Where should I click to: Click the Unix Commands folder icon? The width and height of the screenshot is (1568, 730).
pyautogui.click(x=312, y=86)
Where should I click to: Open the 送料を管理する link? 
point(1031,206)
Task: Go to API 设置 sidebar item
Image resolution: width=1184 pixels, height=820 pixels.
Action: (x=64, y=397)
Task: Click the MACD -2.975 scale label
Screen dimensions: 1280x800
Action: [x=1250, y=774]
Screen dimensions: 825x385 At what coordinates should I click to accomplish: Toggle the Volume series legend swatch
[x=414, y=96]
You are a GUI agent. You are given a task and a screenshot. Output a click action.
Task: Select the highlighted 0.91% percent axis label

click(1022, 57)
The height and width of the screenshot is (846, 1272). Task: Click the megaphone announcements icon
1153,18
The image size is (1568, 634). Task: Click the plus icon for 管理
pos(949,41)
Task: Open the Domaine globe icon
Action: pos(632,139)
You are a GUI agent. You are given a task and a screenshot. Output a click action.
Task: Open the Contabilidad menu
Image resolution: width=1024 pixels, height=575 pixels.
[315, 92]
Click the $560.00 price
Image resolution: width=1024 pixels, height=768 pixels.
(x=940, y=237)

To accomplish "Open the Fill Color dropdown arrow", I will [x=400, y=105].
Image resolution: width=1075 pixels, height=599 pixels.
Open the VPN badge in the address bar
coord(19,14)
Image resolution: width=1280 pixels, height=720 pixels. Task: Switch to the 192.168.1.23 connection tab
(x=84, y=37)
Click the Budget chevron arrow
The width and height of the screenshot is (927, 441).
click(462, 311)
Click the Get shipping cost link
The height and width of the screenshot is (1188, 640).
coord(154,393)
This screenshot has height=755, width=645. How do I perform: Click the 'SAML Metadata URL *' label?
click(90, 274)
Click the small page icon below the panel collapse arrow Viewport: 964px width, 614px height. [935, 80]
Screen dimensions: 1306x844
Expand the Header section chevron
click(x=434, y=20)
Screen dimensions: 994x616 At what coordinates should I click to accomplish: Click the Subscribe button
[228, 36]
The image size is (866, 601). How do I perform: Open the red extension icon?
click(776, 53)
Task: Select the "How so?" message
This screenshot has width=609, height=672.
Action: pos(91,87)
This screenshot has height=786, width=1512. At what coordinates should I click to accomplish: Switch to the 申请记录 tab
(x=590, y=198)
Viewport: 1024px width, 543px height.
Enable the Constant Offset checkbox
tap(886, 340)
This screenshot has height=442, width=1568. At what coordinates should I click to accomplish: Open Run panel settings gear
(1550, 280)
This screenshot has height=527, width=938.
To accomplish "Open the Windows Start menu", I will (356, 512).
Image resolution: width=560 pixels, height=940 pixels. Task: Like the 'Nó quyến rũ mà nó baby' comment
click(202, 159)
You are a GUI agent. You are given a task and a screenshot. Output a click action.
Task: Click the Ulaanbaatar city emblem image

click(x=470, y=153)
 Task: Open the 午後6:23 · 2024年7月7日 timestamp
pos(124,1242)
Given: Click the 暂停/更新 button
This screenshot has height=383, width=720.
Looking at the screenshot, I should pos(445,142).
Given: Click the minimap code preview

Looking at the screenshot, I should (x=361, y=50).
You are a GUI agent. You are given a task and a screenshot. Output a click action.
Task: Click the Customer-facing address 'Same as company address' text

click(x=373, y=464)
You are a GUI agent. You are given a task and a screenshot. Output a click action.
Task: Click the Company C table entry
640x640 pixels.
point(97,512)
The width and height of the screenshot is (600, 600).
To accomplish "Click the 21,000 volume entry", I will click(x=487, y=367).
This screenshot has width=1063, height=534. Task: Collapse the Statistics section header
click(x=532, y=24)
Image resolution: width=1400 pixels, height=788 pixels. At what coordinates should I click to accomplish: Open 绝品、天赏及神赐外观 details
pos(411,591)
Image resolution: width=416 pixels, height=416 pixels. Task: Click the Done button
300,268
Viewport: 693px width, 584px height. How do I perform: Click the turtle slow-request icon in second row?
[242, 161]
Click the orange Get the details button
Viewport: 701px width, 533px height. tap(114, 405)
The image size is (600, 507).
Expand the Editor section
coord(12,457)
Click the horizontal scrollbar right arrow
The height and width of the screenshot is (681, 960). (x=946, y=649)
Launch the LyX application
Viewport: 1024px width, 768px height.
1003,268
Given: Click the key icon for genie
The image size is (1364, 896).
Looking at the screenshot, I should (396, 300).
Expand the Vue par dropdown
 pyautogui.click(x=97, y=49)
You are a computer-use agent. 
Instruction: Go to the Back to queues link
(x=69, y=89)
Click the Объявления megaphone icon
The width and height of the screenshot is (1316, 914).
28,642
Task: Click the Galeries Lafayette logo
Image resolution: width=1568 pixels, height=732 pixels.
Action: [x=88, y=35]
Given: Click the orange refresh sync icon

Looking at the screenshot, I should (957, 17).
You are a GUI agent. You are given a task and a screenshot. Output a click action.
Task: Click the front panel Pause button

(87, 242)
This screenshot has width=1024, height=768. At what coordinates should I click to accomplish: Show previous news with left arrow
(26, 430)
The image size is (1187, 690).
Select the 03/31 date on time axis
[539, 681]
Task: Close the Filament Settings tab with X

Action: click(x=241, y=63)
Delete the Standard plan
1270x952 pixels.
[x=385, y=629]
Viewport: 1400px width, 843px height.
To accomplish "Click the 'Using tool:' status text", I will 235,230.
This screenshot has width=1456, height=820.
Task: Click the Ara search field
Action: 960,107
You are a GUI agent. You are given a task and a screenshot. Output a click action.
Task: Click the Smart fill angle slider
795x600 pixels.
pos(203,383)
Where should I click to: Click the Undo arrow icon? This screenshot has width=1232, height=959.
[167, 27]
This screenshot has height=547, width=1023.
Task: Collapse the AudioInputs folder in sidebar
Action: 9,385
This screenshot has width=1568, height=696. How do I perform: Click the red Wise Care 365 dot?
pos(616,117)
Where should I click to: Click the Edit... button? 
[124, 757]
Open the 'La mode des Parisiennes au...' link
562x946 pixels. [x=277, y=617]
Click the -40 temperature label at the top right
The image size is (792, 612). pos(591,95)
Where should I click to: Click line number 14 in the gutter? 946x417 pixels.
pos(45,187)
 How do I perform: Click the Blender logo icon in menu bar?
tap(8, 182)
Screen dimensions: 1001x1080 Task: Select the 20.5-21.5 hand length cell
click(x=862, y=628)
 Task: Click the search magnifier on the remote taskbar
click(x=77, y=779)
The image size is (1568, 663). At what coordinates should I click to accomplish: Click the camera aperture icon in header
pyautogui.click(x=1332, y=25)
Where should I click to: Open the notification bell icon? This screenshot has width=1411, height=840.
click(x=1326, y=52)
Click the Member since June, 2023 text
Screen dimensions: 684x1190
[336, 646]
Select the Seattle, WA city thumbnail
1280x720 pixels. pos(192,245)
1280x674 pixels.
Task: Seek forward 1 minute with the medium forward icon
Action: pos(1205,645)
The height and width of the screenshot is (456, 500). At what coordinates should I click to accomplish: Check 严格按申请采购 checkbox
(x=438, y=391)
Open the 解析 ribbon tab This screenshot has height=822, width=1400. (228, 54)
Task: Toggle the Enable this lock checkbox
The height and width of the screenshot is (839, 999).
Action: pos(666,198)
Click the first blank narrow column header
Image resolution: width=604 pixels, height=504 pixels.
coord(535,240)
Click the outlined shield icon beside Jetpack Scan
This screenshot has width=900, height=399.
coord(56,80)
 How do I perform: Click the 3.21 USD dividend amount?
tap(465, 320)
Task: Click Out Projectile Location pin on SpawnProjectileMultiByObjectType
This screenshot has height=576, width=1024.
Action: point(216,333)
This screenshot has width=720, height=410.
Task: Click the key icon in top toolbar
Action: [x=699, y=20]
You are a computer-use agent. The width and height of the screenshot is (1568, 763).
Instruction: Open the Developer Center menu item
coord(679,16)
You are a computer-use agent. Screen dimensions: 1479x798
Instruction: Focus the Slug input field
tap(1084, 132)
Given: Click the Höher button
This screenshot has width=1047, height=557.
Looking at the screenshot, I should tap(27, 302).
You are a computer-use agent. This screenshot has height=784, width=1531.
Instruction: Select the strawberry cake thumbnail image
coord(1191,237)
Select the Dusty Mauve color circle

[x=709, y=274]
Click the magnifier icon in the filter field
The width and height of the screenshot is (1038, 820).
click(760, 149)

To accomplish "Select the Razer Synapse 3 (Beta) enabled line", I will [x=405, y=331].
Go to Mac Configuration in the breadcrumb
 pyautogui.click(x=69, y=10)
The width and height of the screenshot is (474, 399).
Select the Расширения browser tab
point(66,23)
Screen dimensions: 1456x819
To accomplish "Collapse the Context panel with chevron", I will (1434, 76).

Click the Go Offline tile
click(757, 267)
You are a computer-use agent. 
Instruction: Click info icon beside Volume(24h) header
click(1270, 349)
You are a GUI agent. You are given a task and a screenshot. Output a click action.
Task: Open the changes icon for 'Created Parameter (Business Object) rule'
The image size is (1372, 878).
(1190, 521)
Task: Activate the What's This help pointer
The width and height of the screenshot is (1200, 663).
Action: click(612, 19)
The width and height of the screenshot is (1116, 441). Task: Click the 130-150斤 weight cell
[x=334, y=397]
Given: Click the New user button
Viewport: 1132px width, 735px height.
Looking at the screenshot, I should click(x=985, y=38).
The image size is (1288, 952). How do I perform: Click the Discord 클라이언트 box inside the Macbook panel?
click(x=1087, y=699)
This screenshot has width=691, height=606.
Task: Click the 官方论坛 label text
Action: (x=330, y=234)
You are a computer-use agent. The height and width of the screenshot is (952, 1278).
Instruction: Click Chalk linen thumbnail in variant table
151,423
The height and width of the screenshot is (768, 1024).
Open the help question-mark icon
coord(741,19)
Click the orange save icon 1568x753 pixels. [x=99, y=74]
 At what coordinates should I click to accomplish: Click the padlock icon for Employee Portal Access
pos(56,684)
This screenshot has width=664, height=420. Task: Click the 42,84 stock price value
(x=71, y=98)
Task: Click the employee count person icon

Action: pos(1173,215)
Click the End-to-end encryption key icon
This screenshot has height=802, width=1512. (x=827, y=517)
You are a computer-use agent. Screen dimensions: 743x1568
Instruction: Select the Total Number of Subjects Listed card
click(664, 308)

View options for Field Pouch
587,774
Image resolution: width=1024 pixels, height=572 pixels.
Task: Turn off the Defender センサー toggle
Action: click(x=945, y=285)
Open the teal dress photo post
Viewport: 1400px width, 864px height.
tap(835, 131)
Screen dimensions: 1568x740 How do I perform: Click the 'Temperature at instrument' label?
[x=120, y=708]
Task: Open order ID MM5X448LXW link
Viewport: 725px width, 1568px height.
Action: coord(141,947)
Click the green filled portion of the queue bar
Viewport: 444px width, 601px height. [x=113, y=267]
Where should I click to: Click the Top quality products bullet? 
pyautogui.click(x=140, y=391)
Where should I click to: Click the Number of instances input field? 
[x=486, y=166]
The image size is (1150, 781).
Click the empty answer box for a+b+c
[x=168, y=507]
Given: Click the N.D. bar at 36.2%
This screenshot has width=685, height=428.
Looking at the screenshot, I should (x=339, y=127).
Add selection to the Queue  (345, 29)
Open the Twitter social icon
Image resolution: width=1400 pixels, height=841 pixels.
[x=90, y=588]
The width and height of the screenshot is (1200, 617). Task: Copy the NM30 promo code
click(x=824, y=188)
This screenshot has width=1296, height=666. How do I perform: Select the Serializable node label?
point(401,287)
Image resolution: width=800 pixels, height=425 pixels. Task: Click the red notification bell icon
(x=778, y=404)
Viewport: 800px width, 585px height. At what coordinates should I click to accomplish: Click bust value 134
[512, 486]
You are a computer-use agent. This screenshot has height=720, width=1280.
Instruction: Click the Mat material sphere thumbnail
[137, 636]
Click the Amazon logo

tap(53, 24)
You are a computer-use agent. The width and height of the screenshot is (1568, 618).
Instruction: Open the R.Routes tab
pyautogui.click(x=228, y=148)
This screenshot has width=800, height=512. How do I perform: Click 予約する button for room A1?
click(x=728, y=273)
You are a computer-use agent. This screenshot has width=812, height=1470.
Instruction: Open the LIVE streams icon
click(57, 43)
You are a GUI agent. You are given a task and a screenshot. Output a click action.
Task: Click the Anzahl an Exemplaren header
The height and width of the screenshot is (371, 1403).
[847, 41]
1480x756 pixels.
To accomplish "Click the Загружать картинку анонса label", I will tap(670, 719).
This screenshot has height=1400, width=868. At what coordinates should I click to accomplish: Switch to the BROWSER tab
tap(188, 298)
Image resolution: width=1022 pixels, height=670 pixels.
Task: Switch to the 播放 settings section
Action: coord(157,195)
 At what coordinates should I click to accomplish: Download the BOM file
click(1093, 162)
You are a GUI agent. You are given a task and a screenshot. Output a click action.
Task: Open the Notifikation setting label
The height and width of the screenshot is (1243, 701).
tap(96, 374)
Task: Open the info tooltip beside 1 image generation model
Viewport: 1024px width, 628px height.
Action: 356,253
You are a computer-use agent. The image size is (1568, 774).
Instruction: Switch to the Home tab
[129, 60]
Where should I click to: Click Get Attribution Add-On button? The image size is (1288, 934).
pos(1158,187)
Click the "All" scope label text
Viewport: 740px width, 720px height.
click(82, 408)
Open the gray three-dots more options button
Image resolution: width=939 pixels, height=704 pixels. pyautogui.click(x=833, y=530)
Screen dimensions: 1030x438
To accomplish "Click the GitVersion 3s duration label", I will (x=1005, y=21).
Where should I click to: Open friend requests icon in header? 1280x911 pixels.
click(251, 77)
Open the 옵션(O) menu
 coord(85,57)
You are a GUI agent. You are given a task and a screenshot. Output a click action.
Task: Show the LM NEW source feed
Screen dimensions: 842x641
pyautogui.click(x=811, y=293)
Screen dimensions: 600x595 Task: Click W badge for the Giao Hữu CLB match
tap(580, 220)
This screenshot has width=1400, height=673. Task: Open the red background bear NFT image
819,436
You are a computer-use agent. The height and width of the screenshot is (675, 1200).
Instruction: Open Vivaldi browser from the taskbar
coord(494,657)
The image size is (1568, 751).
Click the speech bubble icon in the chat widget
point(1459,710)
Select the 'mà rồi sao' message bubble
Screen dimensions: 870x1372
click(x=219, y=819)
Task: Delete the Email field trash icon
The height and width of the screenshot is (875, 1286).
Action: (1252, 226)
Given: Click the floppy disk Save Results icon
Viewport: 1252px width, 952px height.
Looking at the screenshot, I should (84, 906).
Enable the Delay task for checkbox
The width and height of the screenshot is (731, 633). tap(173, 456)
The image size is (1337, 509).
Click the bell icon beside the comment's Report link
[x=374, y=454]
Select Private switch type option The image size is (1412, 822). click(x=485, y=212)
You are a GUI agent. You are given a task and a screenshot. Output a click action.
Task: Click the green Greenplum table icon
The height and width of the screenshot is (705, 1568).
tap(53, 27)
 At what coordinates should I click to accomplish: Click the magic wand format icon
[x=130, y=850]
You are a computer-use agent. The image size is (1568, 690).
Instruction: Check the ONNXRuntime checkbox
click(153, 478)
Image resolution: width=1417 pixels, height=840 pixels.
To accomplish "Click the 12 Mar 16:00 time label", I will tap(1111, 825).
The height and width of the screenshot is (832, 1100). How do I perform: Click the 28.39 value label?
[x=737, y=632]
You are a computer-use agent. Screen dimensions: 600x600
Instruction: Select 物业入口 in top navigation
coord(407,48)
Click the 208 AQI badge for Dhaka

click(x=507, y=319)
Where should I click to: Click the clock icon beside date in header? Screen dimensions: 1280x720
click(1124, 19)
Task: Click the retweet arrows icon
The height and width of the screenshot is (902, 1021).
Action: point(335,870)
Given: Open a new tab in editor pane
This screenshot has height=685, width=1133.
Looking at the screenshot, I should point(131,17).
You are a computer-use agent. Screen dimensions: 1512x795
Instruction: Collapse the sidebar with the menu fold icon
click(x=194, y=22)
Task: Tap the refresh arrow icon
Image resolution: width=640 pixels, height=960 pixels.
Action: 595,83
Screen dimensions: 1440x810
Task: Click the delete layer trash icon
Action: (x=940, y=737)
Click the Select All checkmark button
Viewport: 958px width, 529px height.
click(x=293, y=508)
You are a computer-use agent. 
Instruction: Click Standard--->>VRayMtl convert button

# Your goal
Search the listing above for the lines with "has width=812, height=1470." and "Screen dimensions: 1030x438", then output those lines and all lines between them exactly.

# Task solution
You are a computer-use agent. This screenshot has width=812, height=1470.
Instruction: Open the LIVE streams icon
click(57, 43)
You are a GUI agent. You are given a task and a screenshot. Output a click action.
Task: Click the Anzahl an Exemplaren header
The height and width of the screenshot is (371, 1403).
[847, 41]
1480x756 pixels.
To accomplish "Click the Загружать картинку анонса label", I will tap(670, 719).
This screenshot has height=1400, width=868. At what coordinates should I click to accomplish: Switch to the BROWSER tab
tap(188, 298)
Image resolution: width=1022 pixels, height=670 pixels.
Task: Switch to the 播放 settings section
Action: coord(157,195)
 At what coordinates should I click to accomplish: Download the BOM file
click(1093, 162)
You are a GUI agent. You are given a task and a screenshot. Output a click action.
Task: Open the Notifikation setting label
The height and width of the screenshot is (1243, 701).
tap(96, 374)
Task: Open the info tooltip beside 1 image generation model
Viewport: 1024px width, 628px height.
Action: 356,253
You are a computer-use agent. The image size is (1568, 774).
Instruction: Switch to the Home tab
[129, 60]
Where should I click to: Click Get Attribution Add-On button? The image size is (1288, 934).
pos(1158,187)
Click the "All" scope label text
Viewport: 740px width, 720px height.
click(82, 408)
Open the gray three-dots more options button
Image resolution: width=939 pixels, height=704 pixels. pyautogui.click(x=833, y=530)
Screen dimensions: 1030x438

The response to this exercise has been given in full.